I would imagine that the results from the first frame will not be available until several frames later - with a good engine the CPU should be at least 2 frames ahead of the GPU in terms of its processing, otherwise you are not giving the GPU enough work to do. Try querying to see if any pending sessions have results available and if so, report those values, so you'll have running list of pending sessions, it sounds like there may be a 4-5 frame delay before the results will become available. Alternatively, you may be able to put in a flush before asking for the session to be ready (although I believe that's what the blocking function does), that would normally be a bad thing though because then you're synchronizing the CPU and GPU, slowing down your application.
When the results do come back, make sure you are ending the session, otherwise we will think that you want to keep it around.
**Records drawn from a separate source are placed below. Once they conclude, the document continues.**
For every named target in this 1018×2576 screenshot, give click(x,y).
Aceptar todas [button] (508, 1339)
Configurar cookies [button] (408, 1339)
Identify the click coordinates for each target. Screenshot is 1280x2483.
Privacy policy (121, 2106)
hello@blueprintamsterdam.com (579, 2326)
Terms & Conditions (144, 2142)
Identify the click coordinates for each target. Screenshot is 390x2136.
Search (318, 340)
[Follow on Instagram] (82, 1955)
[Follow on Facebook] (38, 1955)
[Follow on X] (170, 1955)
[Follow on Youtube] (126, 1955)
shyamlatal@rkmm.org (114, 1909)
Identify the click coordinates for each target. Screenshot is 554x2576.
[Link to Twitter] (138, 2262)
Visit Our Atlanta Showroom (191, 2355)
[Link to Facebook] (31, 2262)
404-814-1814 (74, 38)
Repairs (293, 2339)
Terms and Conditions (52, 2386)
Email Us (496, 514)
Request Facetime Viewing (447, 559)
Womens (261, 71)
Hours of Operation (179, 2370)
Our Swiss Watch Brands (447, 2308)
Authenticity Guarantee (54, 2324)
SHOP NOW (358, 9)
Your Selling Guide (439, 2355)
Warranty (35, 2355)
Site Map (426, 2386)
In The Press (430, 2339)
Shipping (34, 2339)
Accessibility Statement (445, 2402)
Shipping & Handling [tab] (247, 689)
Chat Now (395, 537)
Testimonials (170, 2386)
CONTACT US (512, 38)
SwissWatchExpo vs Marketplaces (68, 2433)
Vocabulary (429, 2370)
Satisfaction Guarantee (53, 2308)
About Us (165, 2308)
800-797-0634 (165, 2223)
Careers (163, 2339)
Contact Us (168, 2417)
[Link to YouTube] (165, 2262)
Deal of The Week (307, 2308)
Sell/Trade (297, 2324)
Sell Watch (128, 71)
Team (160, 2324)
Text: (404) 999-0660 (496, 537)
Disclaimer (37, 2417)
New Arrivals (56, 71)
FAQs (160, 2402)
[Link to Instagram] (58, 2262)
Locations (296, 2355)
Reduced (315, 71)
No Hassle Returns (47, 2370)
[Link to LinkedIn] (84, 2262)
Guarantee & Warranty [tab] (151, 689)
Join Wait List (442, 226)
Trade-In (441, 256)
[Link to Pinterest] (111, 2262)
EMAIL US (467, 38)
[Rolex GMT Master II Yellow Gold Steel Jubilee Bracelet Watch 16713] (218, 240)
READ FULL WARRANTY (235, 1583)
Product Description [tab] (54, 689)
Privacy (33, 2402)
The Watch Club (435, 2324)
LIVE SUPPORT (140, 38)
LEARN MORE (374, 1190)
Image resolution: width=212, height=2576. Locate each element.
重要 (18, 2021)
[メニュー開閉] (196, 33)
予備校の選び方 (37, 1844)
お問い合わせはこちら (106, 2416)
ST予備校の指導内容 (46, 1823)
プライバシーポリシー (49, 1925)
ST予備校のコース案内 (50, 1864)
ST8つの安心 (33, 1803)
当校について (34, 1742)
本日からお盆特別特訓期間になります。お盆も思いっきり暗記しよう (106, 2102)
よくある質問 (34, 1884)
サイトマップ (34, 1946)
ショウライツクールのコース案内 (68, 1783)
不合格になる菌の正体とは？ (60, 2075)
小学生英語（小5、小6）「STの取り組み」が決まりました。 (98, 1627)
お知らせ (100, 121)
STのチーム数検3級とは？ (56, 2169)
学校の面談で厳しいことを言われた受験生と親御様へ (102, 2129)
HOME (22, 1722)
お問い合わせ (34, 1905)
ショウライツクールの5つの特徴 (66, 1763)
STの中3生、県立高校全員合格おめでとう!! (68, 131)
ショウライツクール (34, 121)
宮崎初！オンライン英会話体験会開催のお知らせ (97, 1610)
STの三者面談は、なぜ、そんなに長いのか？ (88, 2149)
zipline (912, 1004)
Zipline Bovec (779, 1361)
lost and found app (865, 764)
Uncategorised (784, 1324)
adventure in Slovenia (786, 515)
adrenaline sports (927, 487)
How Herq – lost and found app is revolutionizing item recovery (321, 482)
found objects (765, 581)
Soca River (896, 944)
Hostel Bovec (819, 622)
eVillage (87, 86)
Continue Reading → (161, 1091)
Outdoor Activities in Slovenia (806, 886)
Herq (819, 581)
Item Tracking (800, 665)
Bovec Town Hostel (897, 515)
Currently there is a limit of 32 active sessions, so I'm not surprised that is where you are seeing an issue. However, the 33rd session should cause the 1st one to be overwritten. We'll have to add a test for this and address the issue.
Let me know if you continue to have trouble after trying to delay the query for results and after ensuring that you call GPA_EndSession(..).
The problem that I am encountering is that the results for the first 4 frames (sessions) are never available, even thought the results for frames/sessions 5+ are available.
For each frame, I do the following:
At this point, we are simply using Direct3D11 Event Queries for GPU timing, and it seems to be working pretty well. I was hoping to use the ATI counters in order to get more specific information (utilization of the different units of the GPU in order to determine bottlenecks). As it stands, I can only get timing information from the ATI performance counters (because getting more information requires rendering the same frame several times...up to 12), so they are not providing any benefit over the D3D queries.